## Texto fornecido
+---+

Um grande número de pretensos rebeldes mordem a isca. Na luta contra o sexismo, o racismo, etc.,
etc., estão apenas trabalhando para o sistema. E apesar disso, eles imaginam que estão se rebelando
contra o sistema. Como isto é possível?
Em primeiro lugar, até os anos 1950 o sistema ainda não estava comprometido com a igualdade
para negros, mulheres e homossexuais, portanto, a ação em prol dessas causas era realmente uma
forma de rebelião. Como consequência, essas causas passaram a ser convencionalmente
consideradas como causas rebeldes. Elas atualmente mantêm esse status como uma simples questão
de tradição, isto é, porque cada geração rebelde imita as gerações anteriores.

+---+

Entradas de dados salvas:
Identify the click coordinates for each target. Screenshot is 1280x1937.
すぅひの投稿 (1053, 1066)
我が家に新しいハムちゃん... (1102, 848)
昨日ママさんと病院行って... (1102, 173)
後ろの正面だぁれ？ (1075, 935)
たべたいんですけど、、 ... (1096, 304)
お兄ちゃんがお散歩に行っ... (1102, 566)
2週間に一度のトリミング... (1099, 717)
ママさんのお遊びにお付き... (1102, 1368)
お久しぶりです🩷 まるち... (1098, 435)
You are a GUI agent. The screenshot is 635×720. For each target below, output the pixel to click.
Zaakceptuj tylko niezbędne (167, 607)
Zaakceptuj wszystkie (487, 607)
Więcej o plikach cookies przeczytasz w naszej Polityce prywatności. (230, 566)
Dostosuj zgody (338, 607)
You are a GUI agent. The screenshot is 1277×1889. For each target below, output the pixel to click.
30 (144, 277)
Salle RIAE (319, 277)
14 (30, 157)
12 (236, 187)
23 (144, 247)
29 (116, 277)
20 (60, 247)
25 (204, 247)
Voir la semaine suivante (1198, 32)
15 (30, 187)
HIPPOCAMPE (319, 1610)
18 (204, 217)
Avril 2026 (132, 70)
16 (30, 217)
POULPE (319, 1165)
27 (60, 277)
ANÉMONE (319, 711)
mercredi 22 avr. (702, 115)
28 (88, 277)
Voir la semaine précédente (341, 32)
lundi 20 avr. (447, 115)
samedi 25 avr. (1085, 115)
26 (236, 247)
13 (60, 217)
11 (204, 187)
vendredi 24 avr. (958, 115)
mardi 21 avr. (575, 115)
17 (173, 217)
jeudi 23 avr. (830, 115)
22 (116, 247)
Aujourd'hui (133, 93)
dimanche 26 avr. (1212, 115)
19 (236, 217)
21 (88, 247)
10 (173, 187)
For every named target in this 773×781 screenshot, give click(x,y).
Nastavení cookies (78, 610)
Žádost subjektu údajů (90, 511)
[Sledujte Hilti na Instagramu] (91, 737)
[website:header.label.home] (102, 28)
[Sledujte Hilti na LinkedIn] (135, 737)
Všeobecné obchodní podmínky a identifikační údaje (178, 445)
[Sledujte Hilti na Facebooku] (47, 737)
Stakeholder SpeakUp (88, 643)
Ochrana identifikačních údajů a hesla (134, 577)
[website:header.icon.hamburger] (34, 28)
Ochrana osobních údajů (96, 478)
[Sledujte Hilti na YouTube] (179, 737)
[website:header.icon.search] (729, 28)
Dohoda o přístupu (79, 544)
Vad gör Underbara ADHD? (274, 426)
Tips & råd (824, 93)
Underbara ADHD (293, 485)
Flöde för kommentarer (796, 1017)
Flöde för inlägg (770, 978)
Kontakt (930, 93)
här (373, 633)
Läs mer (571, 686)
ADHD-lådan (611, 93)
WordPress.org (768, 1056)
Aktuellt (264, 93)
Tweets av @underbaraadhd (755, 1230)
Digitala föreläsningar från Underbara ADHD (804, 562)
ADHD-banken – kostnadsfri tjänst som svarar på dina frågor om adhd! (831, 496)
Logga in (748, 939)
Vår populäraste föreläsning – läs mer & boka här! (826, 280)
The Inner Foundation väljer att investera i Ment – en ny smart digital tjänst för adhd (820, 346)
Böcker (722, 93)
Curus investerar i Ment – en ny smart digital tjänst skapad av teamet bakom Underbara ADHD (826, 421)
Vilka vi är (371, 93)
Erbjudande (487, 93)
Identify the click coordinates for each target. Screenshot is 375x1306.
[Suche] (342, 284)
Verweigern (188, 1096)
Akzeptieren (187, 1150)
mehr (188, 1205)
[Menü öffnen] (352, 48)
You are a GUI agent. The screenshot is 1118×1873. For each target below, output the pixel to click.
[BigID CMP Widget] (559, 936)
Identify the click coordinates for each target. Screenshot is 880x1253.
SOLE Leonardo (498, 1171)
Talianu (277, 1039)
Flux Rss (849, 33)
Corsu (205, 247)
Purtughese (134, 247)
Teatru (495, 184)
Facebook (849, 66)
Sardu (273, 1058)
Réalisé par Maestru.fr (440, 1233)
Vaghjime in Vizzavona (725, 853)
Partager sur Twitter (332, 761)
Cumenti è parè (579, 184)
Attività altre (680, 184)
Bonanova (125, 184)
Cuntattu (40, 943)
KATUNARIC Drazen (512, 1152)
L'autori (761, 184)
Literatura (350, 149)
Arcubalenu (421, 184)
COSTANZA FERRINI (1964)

+---+

## Trabalho solicitado
**1)** Por favor, transcreva um trecho do texto sobre os pretensos rebeldes acima: comece nas palavras que contêm "Em primeiro lugar, até" e pare depois de "as gerações anteriores.".
**2)** Escreva a continuação do texto sobre os pretensos rebeldes e o sistema, começando logo após a última frase apresentada.

## Respostas por tarefa
**1)**
Em primeiro lugar, até os anos 1950 o sistema ainda não estava comprometido com a igualdade
para negros, mulheres e homossexuais, portanto, a ação em prol dessas causas era realmente uma
forma de rebelião. Como consequência, essas causas passaram a ser convencionalmente
consideradas como causas rebeldes. Elas atualmente mantêm esse status como uma simples questão
de tradição, isto é, porque cada geração rebelde imita as gerações anteriores.

**2)**
Em segundo lugar, há ainda um número significativo de pessoas, como indiquei anteriormente, que
resistem às mudanças sociais que o sistema requer e algumas destas pessoas ainda são figuras de
autoridade, como policiais, juízes ou políticos. Estes reacionários fornecem um alvo para os
pretensos rebeldes, alguém contra quem se rebelarem. Comentaristas como Rush Limbaugh,
vociferando contra os ativistas, ajudam no processo: Os ativistas ao verem que irritaram alguém,
reforçam a ilusão de que estão se rebelando.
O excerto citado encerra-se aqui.